Stack Based BufferOverflow
Introduction
Have you ever read, heard or saw someone posting about a BufferOverflow vulnerabilities. You was surprised how critical is that one and you rushed to install the patch. After that you felt relaxed. But wait there is a missing piece of the puzzle, what actually really happens there under the hood. Isn't it the time to really understand it. In this article we are going to explain the basics of stack based buffer overflow and hopefully we will make it simple for everyone.
First Question, What does a computer do ?
If you have no idea what does a computer do. let us try to change that first before diving into the mud. A computer simply executes instructions. Yeah a program is just a series of instructions that the computer executes so you get the final results. How are these instructions written ?.
Software engineers and programmers use high level programming languages to write the big ugly code that is then translated into machine language that the computer executes. Wait a sec, did he say machine language. Do not worry they are just computer instruction that are a series of 0s and 1s. For example a computer may have the instruction to move the value 10 into one of its registers MOV EAX,10 but remember our computers only understands 0s and 1s so this instruction will be introduced to the computer as the hex value "\xB8\x0A\x00\x00\x00". Back to simplicity, when you computer sees these it will move the value 10 into eax register.
Basic components of a computing system
Since we are going to work with memory, CPU and registers it i very essential to have the minimum understanding of these components. My words may not be very accurate technically but they will be enough to get you on the same page.
A CPU is what executes the code. We have already established the fact it understands only machine language which is a series of 0s and 1s. The CPU needs to store data and it can do this via :
- Registers : Storage locations directly accessible by the CPU to store short length values. 32 bit for x86 architecture and 64 bit length for x64.
Note:
These are 32 bit registers however they can also be referred as 16 bits and 8 bits. For example let us look at EAX :
EAX : full 32 bits
AX : the lower 16 bits
AH : the second 8 bits.
AL: the first 8 bits
For memory remember that we address based on bytes. So if you see the address 0x1234 this means we are looking at the byte wit the offset 0x1234. in 32 bit systems we have 4 Gig of memory to be used that is 2 to the power 32 possible combinations.
Note:
You will often hear people using the term x86 which is the assembly language used on 32 bit systems.
Second Question, What is a computer Program ?
it all starts from the disk on your computer. an EXE file is sitting there on the disk. Fun starts when you attempt to run the program (MS Office, Games, notepad, Browsers and all). The operating system will load the program into memory to be executed by the CPU. That is the short version of the story and may be we will dive into the details in another article.

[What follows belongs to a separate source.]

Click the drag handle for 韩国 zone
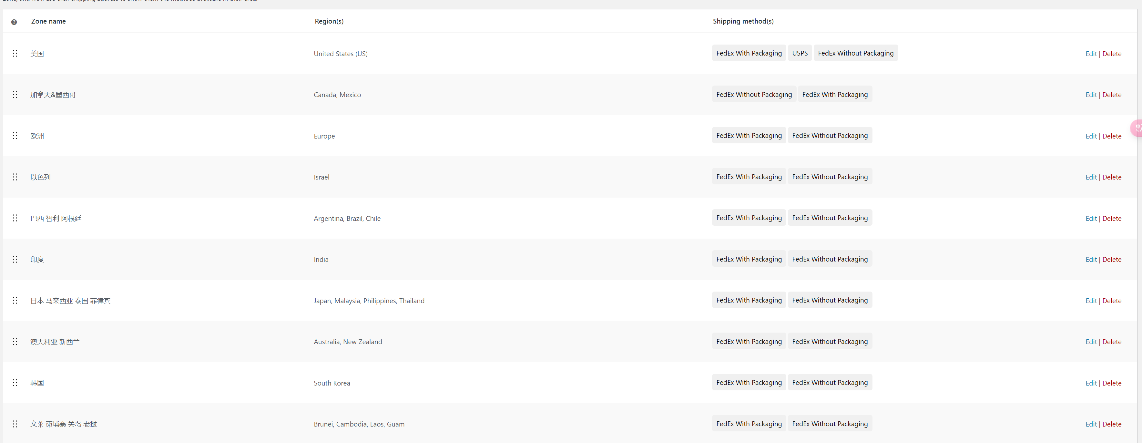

So what did we load into memory? The Program is the code we want the CPU to execute for us. That is the simplest way to think about it. But we will try to explain more now. Let us Divide our file/executable we loaded from the disk into multiple parts :
- Text Segment
- Data Segment
- Stack Segment
- Heap Segment
Text Segment is the actual code of the executable. it contains the code that will be executed by the CPU. Your logic as a programmer is contained in that file, it may print something to the screen, it may be more complex and open a TCP connection somewhere then send "We are alive in 2020". So simply it is code in machine language understood by the CPU.
Data Segment contains the data used by your program. Any program is expected to be dealing with some sort of Data. That Data needs to be stored with the program so it will be available to be used when needed.
Stack Segment is the segment used with the function calls. When your program wants to call another function it needs to have a way to preserve the current flow and state of registers and also to provide the functions to be called with the parameters it needs to work on. All of this happens on the stack which is a part of the memory that has a dynamic size as it grows and shrinks with the execution of the program. We will look more at the details of the stack as it is very crucial for the understanding of stack buffer based overflow. Just remember this for now, On Intel Stack grows downward.
Finally, the heap segment. Another dynamic size memory segment of the program. imagine your program needs to allocate dynamic space to store some data. there it uses heap. which grows upward the address space, the opposite of the stack.
The Role of the Stack
So far we have said that stack is part of the program inside the memory, it has a dynamic size and it grows downward. A stack of plates should be good to start with. The last plate you put on that stack is the first one you get out of the stack. How is this relevant for a computer program?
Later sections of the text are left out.